Work task:
Reproduce the records below exactly; no pictures.

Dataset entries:
* * *
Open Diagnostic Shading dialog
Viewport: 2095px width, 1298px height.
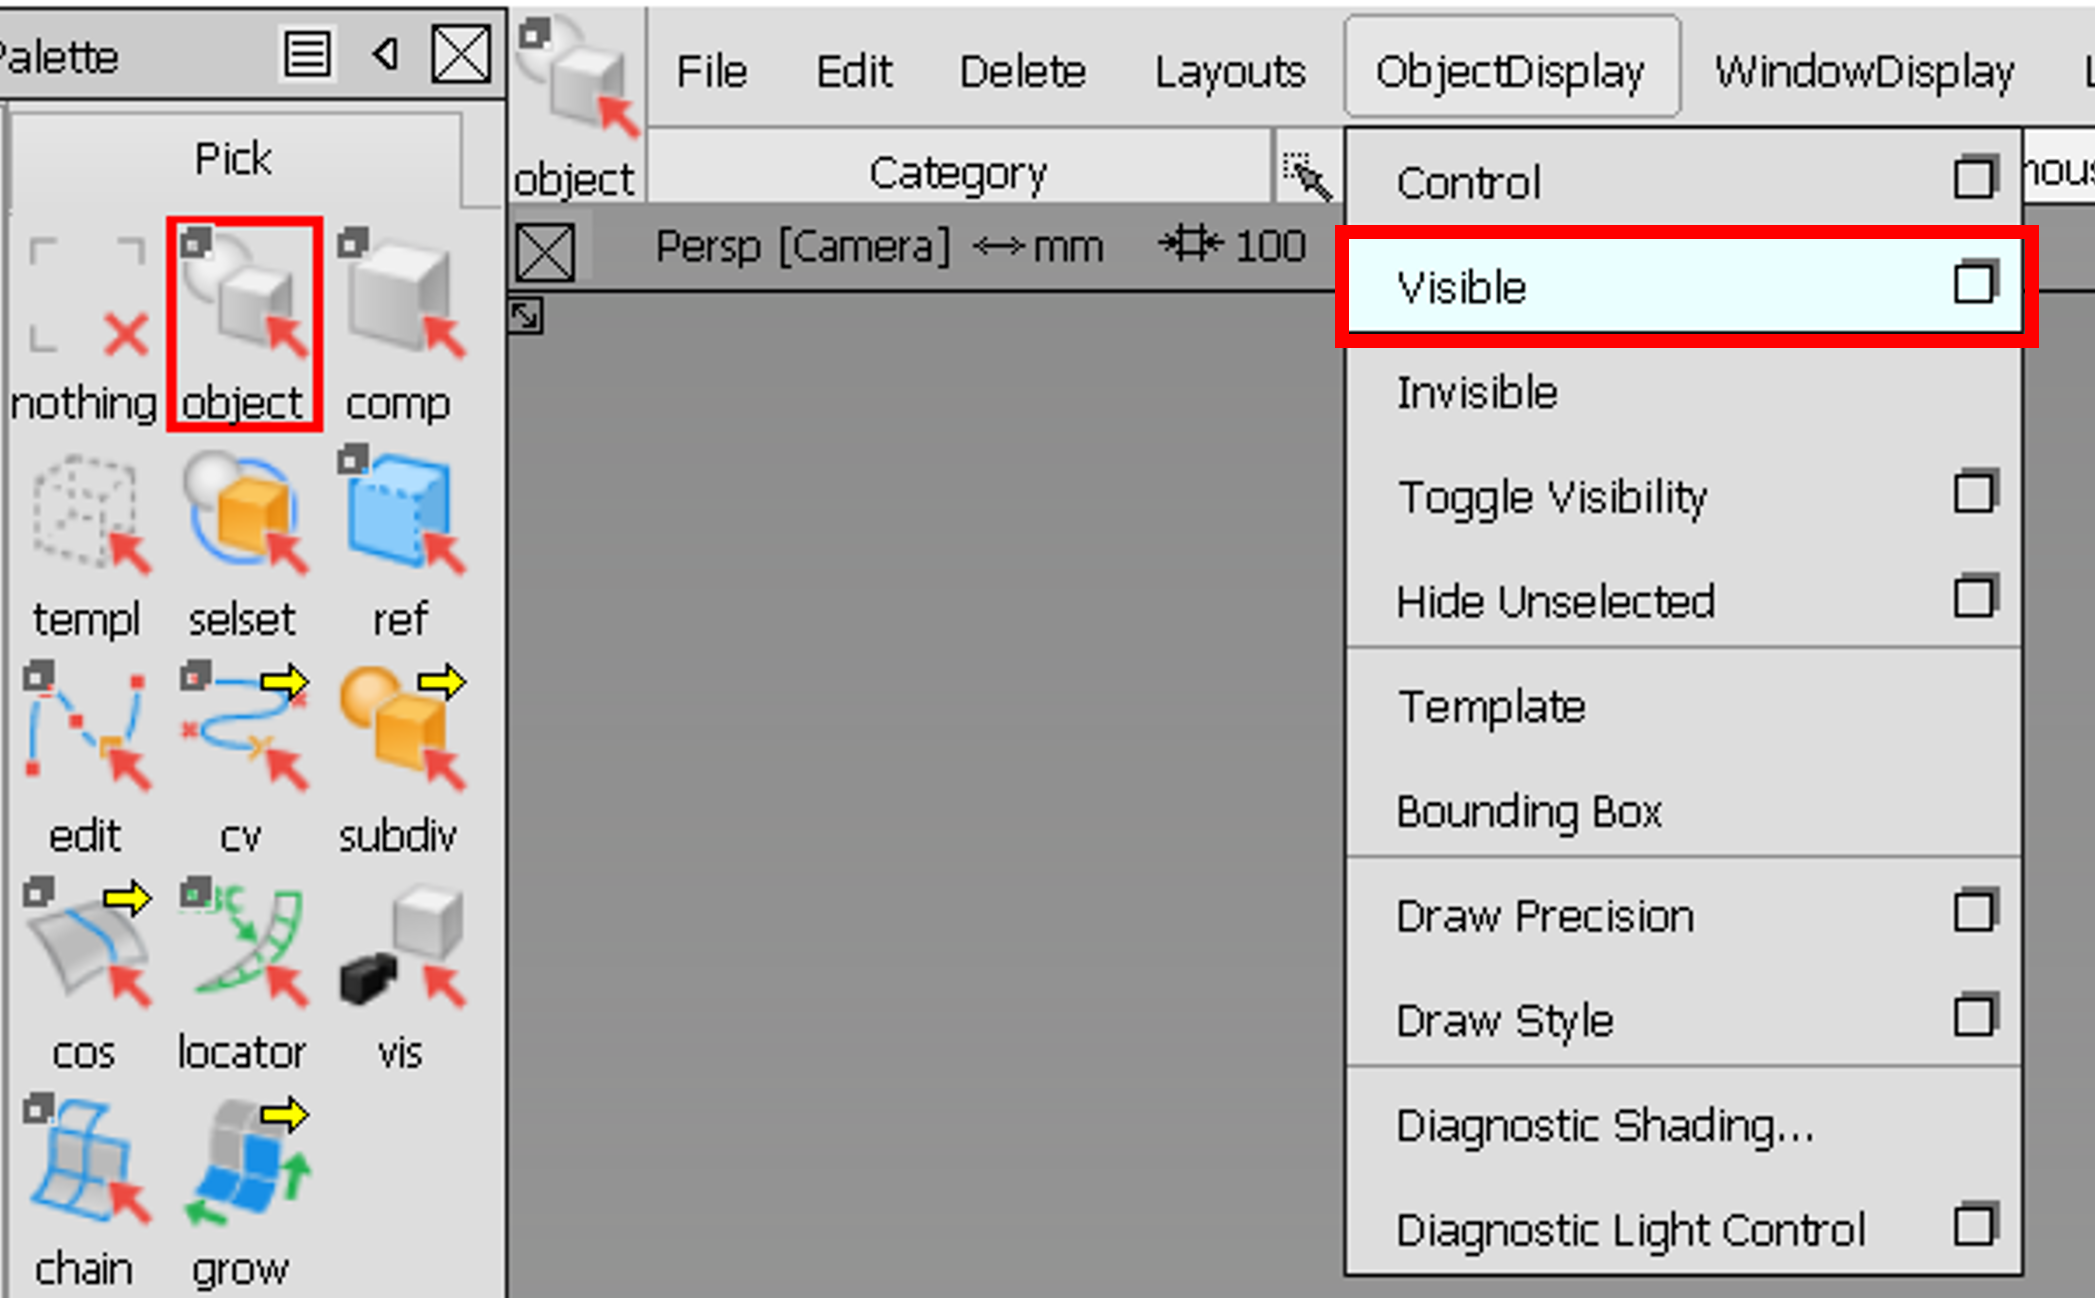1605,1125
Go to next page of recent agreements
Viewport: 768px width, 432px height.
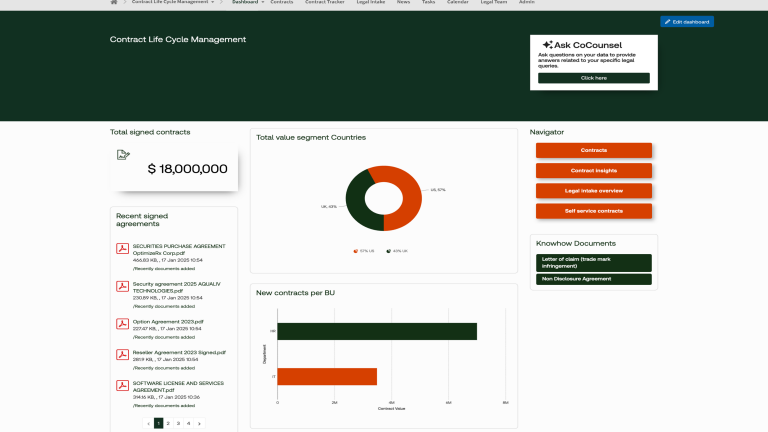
* * *
Exercise response:
Open Diagnostic Shading dialog
Viewport: 2095px width, 1298px height.
1605,1125
Go to next page of recent agreements
Viewport: 768px width, 432px height.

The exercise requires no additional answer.